Phylogenetic analysis and divergence time
We conducted phylogenetic analyses using ML, NJ, MP, and BI based on five distinct data sets, such as complete plastomes, to examine evolutionary relationships between Tetraena and Zygophyllum species and preliminarily assess species boundaries (Fig. S6), 58 concatenated protein-coding genes (Fig. S7), matK gene (Fig. S8), rbcL gene (Fig. S9) and cssA gene (Fig. S10) independently. Protein-coding genes, matK, rbcL and cssA genes showed almost similar topologies in all the trees resulted from complete plastomes.

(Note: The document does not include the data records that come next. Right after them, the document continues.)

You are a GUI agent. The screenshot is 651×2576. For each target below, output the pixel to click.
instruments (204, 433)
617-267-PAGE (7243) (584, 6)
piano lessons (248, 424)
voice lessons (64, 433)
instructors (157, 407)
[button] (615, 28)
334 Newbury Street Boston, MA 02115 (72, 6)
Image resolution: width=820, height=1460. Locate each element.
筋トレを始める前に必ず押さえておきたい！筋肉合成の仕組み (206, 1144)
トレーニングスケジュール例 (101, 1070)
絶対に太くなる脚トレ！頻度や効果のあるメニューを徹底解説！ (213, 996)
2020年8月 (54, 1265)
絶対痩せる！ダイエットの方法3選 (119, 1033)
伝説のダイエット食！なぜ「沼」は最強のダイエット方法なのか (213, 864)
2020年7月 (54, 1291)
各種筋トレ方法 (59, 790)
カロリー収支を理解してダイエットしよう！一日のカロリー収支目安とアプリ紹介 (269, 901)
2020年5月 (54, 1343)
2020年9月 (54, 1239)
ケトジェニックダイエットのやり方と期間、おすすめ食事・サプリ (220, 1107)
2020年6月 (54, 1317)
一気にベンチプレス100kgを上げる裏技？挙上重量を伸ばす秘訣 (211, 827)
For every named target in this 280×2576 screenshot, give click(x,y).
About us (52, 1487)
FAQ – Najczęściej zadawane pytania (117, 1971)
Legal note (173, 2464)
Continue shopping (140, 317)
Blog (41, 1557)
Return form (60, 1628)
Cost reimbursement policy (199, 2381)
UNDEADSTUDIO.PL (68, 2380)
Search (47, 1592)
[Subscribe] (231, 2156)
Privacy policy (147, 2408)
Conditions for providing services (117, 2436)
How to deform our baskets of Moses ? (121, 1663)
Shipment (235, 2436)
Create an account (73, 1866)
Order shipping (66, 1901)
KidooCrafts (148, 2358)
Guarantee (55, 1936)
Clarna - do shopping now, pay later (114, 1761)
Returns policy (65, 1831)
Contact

The reconstructed phylogenies from the complete plastome (Figs. 6, S6) and shared protein-coding genes (Figs. 7, S7) datasets showed that Zygophyllum and Tetraena clustered into two main clades and Zygophyllum species were divided into two further clustered. The first Zygophyllum cluster comprised Z. kaschgaricum and Z. xanthoxylon with high bootstrap values. The second cluster was divided further into various clades. According to both trees (complete plastomes and shared protein-coding genes) Z. rosowii cluster with Z. jaxarticum and Z. pterocarpum. However, Z. fabago showed different results and Z. fabago (MK341052.1) and Z. fabago (NC_052768.1) clustered with Z. mucronatum, Z. gobicum and Z. kansuense in same clades (i). In contrast, the other Fabago species Z. fabago (MW417250.1), Z. fabago (MW551564.1) and Z. fabago (MW417249.1) are clustered with Z. macropdum in another clade (III) based on concatenated shared genes and complete plastomes. Similar results were obtained from trees based on matK, rbcL and cssA genes data sets. The Tetraena species were clustered into one clade sister to the other Zygophyllum species. Within the Tetraena species, the T. mongolica formed a monophyletic group and T. hamiensis var. qatarensis and T. simplex were clustered into one group based on complete plastomes, proteins coding genes and matK datasets. However, based on rbcL and ccsA genes T. simplex and T. hamiensis var. qatarensis were not clustered into one clade. In cssA based tree T. hamiensis var. qatarensis was clustered with T. mongolica (NC039985) while T. simplex was found in a separate clade. The L. tridentata species clustered with G. angustifolium species, and Tr. terrestris was found sister clade. The two outgroups from Krameria species had a far phylogenetic relationship to Zygophyllum. Overall, the phylogenetic trees based on the above data sets show almost the same result except for the rbcL and cssA genes, which show variation in some species.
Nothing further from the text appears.